Portrait de l’habitation dans le Grand Montréal. Cahiers Métropolitains, CMM, No 10, Mai 2022, 126 pages.

C’est en lisant ce dernier projet de politique métropolitaine d’habitation, produite par notre instance de gouvernance métropolitaine, la Communauté métropolitaine de Montréal (CMM), que j’ai découvert qu’il y avait déjà eu le Plan d’action métropolitain sur le logement social et abordable (PAMLSA) pour la période 2015-2020, produit sous l’égide de ce qui était alors appelé la Commission du logement social (CLS), maintenant la Commission de l’habitation et de la cohésion sociale (CHCS) (sic!). La CLS avait lancé les choses en grand, six ans plus tôt, avec un premier PAMLSA pour la période 2009-2013. Durant cette période, la CLS a même produit en 2012 un Répertoire des bonnes pratiques d’environ une centaine de pages sur «le rôle des municipalités dans le développement du logement social et abordable»*. Le document est même relativement agressif et complet sur ce qui est possible selon notre cadre législatif et les programmes en vigueur à l’époque, sans toutefois couvrir franchement la possibilité pour les municipalités de, comment dire, se taxer, produire et gérer en régie interne la diversité des logements nécessaires au maintien et à l’expansion de son dynamisme et pouvoir d’attraction en tant que municipalité.
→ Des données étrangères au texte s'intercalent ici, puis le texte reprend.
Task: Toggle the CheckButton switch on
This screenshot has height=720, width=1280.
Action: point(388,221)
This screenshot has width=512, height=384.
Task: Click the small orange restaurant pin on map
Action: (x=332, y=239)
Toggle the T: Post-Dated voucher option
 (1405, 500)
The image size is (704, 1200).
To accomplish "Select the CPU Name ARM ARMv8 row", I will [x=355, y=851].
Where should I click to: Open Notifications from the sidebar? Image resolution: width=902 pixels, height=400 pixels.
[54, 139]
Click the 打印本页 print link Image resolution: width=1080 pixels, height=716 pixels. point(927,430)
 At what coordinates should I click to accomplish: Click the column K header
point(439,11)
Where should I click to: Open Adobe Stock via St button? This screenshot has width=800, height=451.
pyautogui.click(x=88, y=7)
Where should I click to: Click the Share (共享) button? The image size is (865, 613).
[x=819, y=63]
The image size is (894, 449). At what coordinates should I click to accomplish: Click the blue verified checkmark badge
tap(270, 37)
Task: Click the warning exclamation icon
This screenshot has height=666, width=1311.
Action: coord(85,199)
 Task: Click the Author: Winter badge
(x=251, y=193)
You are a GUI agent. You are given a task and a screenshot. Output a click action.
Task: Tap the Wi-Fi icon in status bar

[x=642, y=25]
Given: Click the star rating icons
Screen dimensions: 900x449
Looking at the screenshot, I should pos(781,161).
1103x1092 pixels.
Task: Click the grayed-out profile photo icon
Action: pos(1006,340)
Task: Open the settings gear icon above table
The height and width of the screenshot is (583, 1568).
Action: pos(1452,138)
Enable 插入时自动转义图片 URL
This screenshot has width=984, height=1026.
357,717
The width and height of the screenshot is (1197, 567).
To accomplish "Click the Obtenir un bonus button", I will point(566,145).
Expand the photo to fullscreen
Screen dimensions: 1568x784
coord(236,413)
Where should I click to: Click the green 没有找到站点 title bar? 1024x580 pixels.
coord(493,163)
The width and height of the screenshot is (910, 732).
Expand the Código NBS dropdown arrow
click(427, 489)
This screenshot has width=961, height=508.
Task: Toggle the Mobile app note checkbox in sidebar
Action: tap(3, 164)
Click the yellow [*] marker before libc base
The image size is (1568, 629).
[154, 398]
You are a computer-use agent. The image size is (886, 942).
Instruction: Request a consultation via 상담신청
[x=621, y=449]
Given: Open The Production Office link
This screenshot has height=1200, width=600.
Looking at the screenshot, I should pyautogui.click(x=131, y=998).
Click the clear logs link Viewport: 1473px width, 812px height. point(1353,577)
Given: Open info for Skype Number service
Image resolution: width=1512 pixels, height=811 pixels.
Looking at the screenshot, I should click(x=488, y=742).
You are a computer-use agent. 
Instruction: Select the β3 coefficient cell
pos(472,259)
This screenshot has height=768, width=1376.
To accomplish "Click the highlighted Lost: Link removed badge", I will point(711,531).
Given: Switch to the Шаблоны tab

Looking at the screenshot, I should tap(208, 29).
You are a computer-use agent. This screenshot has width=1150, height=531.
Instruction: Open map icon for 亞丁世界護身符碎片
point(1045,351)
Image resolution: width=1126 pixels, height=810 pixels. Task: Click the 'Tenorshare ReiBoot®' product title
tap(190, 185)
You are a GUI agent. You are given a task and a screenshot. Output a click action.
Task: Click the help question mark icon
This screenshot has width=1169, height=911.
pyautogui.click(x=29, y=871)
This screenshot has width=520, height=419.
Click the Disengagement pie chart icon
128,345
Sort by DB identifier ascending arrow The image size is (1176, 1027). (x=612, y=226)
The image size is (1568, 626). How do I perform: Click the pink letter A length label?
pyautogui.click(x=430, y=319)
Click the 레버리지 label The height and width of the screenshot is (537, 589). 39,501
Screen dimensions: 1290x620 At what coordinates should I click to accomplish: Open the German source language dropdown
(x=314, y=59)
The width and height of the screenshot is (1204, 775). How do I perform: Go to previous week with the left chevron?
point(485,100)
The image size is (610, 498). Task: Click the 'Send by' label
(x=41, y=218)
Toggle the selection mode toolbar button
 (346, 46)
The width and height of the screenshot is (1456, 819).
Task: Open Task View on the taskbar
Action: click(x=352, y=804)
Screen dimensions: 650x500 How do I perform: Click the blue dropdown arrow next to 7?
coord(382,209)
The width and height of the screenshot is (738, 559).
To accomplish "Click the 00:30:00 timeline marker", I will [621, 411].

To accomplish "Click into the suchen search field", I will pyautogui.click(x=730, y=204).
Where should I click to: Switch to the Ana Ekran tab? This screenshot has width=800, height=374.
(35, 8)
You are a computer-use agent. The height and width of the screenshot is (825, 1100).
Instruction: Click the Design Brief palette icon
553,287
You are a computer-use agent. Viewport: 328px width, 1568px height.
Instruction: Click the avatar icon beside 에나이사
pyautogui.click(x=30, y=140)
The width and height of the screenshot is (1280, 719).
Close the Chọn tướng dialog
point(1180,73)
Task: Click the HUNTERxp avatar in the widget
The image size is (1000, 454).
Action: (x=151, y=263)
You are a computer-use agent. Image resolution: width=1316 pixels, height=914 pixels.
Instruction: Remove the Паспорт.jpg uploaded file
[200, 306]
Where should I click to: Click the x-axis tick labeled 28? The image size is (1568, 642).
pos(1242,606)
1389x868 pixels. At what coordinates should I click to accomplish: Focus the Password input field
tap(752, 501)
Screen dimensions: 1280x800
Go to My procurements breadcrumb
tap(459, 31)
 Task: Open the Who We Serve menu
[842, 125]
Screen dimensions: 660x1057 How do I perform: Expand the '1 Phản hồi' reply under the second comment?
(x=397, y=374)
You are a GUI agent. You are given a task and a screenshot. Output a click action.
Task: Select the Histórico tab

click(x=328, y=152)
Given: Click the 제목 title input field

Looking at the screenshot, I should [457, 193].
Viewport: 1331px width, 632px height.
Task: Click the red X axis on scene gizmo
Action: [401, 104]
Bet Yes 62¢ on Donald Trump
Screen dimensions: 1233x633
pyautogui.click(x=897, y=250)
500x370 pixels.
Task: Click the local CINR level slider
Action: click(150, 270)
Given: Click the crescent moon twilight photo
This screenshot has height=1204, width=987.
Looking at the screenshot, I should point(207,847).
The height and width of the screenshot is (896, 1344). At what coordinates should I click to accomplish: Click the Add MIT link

Plus près de nous maintenant, la CMM semblait avoir changé de tactique, cette fois en proposant en septembre 2020 un Guide d’élaboration d’un règlement municipal visant à améliorer l’offre de logement social, abordable ou familial auquel on adjoint même un modèle de règlement municipal, pour faire bonne mesure. C’est certainement le dernier cri en incitation à la création de logements social et abordable pour les municipalités cherchant une couverture politique et un retrait matériel sur le plan de leurs responsabilités dans le domaine. Mais pour être certaine que l’on ne se trompe pas sur ses visées, la CMM lançait, en décembre 2021, sa Déclaration métropolitaine pour l’abordabilité du logement, intitulé Un toit pour tous au sein de milieux de vie complets dans la CMM, essentiellement un appel des élu(e)s de la CMM, dans le cadre de la production du Plan d’action gouvernemental pour l’habitation et la Politique nationale de l’architecture et de l’aménagement du territoire (PNAAT) réitérant les demandes, restées sans réponse et stagnantes, des deux derniers PAMLSA.

Sur les traces du Projet

Le PAMLSA 2009-2013 a été suivi d’un bilan, ainsi que celui de 2015-2020, même si ce dernier est, incroyablement, inaccessible. Mais dans un État des besoins et du financement en logement social et abordable produit par la CMM en 2019, c’est comme si l’organe de gouvernance métropolitain admettait son impuissance. Cela ne surprend pas vraiment si l’on reconnaît que chaque PAMLSA a été concocté sous une nouvelle vague d’élu(e)s, qu’aucun de ces élu(e)s ne doit rien à la précédente équipe et constitue même une rupture idéologique et pratique assez marquée (de Monsieur Gérald Tremblay à Monsieur Denis Coderre, de Monsieur Coderre à Madame Valérie Plante), et il en va de même pour les élu(e)s sur l’ensemble du territoire de la CMM. De plus, il va sans dire qu’aucun de ces élu(e)s ne doit son poste à sa participation vigoureuse aux commissions de la CMM. Évidemment, on ne réglera pas ici le flou, probablement volontaire et entretenu, entourant la gouvernance métropolitaine, mais il explique pour beaucoup l’écart entre la qualité des documents produits et l’aura poussiéreuse qui s’attache à chacun d’eux.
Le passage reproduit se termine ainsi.